In an era where we are constantly discussed with information about the latest supplements, “superfoods,” and complex biohacking trends, it’s easy to feel overwhelmed. Many of us would feel, “what should I actually be eating?”
Last month, the U.S. Department of Health and Human Services (HHS) and the Department of Agriculture (USDA) released the 2025-2030 Dietary Guidelines for Americans. The overarching message of this new update is surprisingly simple and powerful:

https://cdn.realfood.gov/DGA.pdf
It is time to go “Back to Basics.”
People overlook how important it is to eat “real food”. Here is a deep dive into the latest updates and the foundational habits you should prioritize to build a resilient body.
1. “The Basics” Matter More Than Ever
The latest guidelines shift the focus away from obsessing over individual micronutrients and instead emphasize the importance of an overall “Dietary Pattern.” While supplements can have their place, they are merely additions. The foundation of your bones, muscles, and the immune system that fights inflammation is built from the “Whole Foods” you consume every day.
2. The 6 Pillars of Back to Basics

Here is the dietary recommendations. More details are discussed in the next paragraph.
- Eat According to Your Personal Needs: Adjust your intake based on your age, sex, and activity level. If you are increasing your activity level, your caloric and nutrient needs must rise accordingly to prevent burnout or vice versa.
- Prioritize Protein at Every Meal: Don’t just save your protein for dinner. Distributing high-quality protein (meat, fish, eggs, legumes) across all meals is essential for muscle protein synthesis and bone health.
- Incorporate Dairy: Dairy is an excellent source of protein, healthy fats, vitamins, and minerals
- Eat Fruits and Vegetables Throughout the Day Think of colorful produce as your natural anti-inflammatories. They provide the antioxidants necessary to clear out the oxidative stress produced during exercise.
- Focus on High-Quality Fats Move away from highly processed oils. Instead, choose fats from whole sources like avocados, nuts, seeds, and fatty fish (rich in Omega-3s).
- Choose Whole Grains Swap refined white flour and white rice for whole grains like brown rice, quinoa, or whole wheat. These provide the sustained energy required for long-distance stability and endurance.
3. Key Updates You Should Know



- Increased Protein Recommendations: One of the most significant shifts in this update is the increase in daily protein targets. The guidelines now recommend a range of 1.2g to 1.6g of protein per kilogram of body weight (before it was minimum 0.8g/kg).
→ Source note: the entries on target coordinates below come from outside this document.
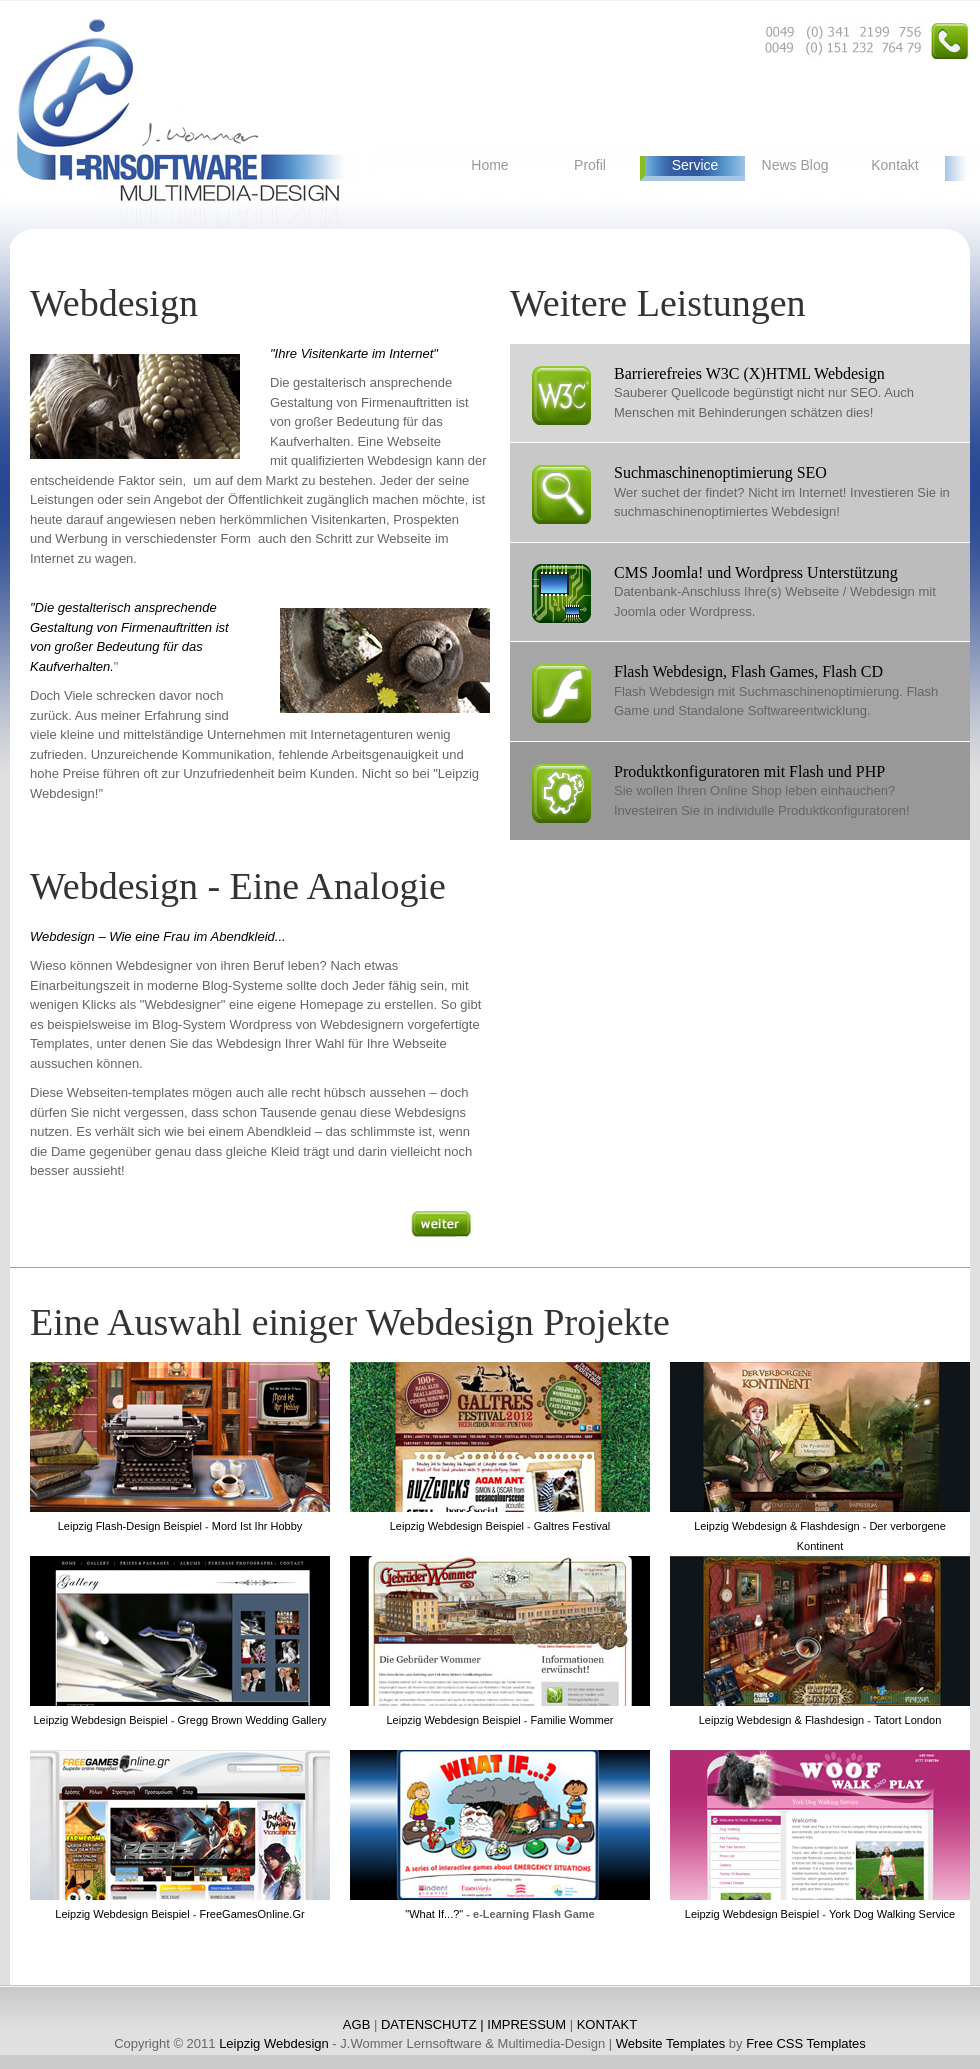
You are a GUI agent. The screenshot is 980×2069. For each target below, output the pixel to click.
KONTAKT (607, 2024)
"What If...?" (434, 1914)
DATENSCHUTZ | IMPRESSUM (473, 2024)
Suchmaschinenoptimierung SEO (720, 472)
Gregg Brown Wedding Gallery (252, 1720)
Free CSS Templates (806, 2043)
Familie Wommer (571, 1720)
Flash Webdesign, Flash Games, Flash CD (748, 671)
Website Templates (670, 2043)
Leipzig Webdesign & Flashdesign (777, 1526)
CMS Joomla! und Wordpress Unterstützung (756, 572)
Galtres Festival (572, 1526)
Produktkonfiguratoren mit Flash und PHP (749, 771)
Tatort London (907, 1720)
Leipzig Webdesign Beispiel (457, 1526)
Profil (590, 165)
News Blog (795, 165)
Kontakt (894, 165)
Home (489, 165)
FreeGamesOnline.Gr (250, 1914)
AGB (356, 2024)
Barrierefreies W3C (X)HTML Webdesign (749, 373)
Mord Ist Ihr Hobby (257, 1526)
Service (695, 165)
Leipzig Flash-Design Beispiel (130, 1526)
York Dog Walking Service (892, 1914)
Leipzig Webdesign (274, 2043)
This acknowledges that higher protein intake is essential for maintaining muscle mass and supporting the body’s natural repair processes at every age.
- A Strict Stance on “Ultra-Processed Foods”: The guidelines now issue a clear warning against highly processed foods containing artificial dyes and heavy preservatives. These foods are linked to increased systemic inflammation. Choosing “whole foods” that are as close to their natural state as possible is now a primary recommendation.
- Focus on Nutrient Density: The update encourages filling your plate with foods that provide high levels of vitamins and minerals relative to their calorie count, rather than empty calories from added sugars and saturated fats.
Summary: Peak Performance Starts with the Foundation
Whether you are active or sedentary, everyone should follow the same rule: eating real, high-quality food in the right proportions. It’s also important to remember that you don’t have to be perfect all the time. Occasional pizzas or hamburgers are perfectly fine. The key is balance. This is simply a reminder to prioritize and truly enjoy the taste of real, whole food.